Quoted passage:
┌────────

Aubergines are very versatile in the kitchen. They can be used for various preparations and have a natural concentrate of essential properties for our health. Regardless of what most markets offer, aubergines, also known as eggplants, come in various shapes, colors, and sizes. They belong to the Solanaceae family but unlike their family members, tomatoes, peppers, and potatoes, growing eggplants can be pretty tricky. Here are some tips to help you out with this!
How to Grow Aubergine in The Garden
Why not try growing aubergines directly in the garden or pots on the balcony? The process is simple and does not take much time.
Before you start, it is good to know that growing aubergines requires a climate with temperatures that do not drop below 12 degrees at night. Try to place them in the warmest area you can find.
Soil Suitable For Growing Aubergines
First of all, you should make sure that the soil in which you will grow aubergines is well-drained and with a pH between 5.5 and 7.2 before you start growing. You can also try natural and DIY products such as compost to fertilize the soil.
Sowing and Transplanting Eggplant Seedlings
If you choose to sow, the best time is January/February in warmer climates and March in areas with cooler temperatures. Sowing should be done in a heated and protected bed: to encourage seed germination, try to keep the seeds in a damp cloth for about a week before burying them.

└────────

Excerpted records:
┌────────

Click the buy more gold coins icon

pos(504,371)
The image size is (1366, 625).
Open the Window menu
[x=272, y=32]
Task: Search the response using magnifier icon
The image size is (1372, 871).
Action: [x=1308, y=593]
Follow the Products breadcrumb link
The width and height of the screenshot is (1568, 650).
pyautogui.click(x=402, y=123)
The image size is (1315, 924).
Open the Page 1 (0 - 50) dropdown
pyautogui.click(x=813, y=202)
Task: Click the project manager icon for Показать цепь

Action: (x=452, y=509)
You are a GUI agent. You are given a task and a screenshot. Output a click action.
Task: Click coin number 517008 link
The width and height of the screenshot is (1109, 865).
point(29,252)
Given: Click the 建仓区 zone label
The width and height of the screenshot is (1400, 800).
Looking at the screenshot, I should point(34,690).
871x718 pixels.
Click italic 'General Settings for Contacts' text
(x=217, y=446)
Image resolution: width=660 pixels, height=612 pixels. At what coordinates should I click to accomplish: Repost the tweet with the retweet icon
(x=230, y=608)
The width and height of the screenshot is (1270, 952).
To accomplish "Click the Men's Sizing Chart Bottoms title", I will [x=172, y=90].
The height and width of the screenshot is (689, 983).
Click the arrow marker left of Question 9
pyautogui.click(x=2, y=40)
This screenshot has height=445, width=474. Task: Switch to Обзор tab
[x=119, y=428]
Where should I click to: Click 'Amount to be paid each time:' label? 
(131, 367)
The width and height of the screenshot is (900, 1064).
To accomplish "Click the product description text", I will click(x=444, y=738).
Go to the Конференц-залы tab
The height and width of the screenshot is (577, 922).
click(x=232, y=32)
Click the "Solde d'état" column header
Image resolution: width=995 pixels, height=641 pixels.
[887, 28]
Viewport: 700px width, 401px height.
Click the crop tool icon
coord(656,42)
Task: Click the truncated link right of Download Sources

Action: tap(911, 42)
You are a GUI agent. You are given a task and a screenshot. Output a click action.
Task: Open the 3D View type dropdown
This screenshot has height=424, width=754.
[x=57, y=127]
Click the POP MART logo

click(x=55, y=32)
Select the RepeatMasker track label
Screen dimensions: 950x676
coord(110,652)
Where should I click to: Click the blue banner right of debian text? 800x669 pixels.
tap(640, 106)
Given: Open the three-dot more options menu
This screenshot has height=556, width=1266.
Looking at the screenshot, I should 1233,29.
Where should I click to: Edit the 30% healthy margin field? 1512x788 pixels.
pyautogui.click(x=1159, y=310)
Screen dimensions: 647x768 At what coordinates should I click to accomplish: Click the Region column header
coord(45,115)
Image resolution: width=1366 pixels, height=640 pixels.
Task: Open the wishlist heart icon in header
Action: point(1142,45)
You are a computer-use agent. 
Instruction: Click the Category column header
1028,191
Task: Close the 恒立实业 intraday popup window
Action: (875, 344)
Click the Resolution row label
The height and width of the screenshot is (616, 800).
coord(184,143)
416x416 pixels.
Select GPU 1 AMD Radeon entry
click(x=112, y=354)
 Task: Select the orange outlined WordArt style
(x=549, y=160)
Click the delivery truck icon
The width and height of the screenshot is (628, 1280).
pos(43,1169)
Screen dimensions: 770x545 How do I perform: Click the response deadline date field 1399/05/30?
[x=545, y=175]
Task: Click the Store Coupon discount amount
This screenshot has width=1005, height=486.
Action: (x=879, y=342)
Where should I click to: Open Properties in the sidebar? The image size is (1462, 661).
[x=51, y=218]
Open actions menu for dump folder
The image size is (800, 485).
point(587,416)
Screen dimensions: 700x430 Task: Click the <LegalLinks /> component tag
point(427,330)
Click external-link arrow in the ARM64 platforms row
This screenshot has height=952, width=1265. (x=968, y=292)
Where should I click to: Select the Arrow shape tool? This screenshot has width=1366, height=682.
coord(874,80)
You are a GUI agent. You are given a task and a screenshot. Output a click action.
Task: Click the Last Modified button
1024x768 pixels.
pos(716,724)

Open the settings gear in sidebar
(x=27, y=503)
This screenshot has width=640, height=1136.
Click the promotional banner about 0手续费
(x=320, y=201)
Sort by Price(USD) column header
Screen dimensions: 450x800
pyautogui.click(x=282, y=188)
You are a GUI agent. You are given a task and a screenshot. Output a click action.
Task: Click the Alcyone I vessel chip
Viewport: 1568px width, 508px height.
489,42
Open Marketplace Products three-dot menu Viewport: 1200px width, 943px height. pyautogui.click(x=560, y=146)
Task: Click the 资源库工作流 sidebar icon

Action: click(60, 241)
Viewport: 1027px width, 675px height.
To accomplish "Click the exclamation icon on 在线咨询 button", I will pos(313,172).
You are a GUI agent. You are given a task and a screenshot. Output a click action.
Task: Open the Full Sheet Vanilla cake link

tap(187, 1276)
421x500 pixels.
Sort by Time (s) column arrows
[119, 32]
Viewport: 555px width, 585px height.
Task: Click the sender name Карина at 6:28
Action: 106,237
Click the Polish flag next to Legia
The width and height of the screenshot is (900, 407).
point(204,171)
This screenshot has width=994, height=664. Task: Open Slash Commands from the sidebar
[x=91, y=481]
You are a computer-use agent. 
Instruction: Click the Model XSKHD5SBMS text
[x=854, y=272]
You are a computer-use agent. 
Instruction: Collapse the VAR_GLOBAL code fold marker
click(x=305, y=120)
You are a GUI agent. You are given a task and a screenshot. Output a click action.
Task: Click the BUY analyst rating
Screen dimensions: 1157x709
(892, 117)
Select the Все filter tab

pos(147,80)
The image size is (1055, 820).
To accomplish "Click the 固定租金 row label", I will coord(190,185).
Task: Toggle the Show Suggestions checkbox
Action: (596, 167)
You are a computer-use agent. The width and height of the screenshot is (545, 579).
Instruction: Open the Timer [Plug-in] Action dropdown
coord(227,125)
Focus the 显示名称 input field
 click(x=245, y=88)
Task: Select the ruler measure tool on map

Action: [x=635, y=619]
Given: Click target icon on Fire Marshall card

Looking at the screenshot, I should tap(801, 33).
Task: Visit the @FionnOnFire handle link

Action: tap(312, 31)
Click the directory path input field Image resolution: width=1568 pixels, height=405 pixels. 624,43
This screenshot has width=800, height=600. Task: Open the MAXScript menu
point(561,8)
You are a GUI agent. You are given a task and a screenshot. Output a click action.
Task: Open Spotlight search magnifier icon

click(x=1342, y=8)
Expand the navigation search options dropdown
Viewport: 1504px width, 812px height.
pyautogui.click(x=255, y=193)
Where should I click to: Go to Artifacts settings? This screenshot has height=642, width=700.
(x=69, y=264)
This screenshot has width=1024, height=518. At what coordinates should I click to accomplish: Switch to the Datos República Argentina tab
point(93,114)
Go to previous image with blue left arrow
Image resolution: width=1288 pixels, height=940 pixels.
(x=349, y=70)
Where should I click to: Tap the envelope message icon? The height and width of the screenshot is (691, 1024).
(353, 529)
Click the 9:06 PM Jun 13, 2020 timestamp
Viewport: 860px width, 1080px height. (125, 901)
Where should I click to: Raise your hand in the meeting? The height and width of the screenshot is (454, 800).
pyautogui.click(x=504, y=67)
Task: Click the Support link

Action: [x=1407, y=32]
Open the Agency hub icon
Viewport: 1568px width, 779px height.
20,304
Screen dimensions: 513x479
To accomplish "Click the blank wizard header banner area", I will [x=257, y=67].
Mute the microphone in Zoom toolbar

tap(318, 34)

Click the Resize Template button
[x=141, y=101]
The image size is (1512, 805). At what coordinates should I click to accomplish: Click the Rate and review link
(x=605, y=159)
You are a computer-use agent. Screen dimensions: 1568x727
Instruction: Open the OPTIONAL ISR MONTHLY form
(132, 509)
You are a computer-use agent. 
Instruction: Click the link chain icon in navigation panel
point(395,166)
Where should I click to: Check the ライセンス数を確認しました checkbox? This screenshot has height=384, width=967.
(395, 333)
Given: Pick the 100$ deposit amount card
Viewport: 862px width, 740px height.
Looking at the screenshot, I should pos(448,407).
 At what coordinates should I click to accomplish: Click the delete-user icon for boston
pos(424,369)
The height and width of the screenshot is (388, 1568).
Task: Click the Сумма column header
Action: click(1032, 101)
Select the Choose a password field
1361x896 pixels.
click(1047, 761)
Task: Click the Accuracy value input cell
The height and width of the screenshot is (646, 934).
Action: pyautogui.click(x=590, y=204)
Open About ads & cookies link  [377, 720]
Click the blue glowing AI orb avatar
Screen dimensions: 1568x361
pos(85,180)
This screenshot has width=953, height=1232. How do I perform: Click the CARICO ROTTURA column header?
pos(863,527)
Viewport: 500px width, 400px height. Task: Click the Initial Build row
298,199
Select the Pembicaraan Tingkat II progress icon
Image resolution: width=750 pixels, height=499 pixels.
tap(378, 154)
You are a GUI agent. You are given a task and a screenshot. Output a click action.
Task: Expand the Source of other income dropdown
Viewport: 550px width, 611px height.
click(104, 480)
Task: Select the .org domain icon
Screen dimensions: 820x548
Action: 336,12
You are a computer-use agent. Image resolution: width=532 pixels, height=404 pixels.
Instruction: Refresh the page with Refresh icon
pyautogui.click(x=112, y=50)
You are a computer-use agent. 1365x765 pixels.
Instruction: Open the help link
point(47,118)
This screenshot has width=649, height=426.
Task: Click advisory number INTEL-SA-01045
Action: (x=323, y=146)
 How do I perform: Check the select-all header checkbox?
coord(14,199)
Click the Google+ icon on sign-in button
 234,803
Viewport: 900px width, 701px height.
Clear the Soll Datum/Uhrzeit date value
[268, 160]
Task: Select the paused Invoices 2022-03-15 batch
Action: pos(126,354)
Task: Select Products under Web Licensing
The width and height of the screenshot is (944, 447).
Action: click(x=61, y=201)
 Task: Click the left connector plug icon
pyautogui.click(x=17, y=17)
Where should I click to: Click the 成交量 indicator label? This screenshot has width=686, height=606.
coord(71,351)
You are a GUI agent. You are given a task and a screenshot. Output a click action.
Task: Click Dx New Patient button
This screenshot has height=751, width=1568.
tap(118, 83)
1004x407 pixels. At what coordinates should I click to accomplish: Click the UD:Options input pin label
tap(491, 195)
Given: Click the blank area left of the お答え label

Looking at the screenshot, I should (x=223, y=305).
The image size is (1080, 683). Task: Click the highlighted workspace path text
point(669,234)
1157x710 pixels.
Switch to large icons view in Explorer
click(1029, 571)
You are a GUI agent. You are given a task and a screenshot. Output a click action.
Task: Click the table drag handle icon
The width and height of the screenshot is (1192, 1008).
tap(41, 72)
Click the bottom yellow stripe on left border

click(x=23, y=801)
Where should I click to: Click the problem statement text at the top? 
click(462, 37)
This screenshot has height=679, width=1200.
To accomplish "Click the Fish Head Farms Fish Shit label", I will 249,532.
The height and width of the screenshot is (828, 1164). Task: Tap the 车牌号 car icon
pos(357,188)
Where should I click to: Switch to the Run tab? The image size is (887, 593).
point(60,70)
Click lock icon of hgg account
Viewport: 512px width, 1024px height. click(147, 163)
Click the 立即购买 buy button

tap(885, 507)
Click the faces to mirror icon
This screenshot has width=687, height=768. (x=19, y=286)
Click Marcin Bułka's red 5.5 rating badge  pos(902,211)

└────────

What the task asks:
Say whether each statement agrees with the text about growing aubergines, answering yes or no and quoting the deciding words. 1. Aubergines need night temperatures that stay at 12 degrees or higher. 2. The soil should have a pH between 6.5 and 8.0. 3. In areas with cooler temperatures, the best time to sow is January/February. Rely only on the text about growing aubergines, not on outside knowledge.

Output for this task:
1. Yes: "temperatures that do not drop below 12 degrees at night"
2. No: "with a pH between 5.5 and 7.2"
3. No: "March in areas with cooler temperatures"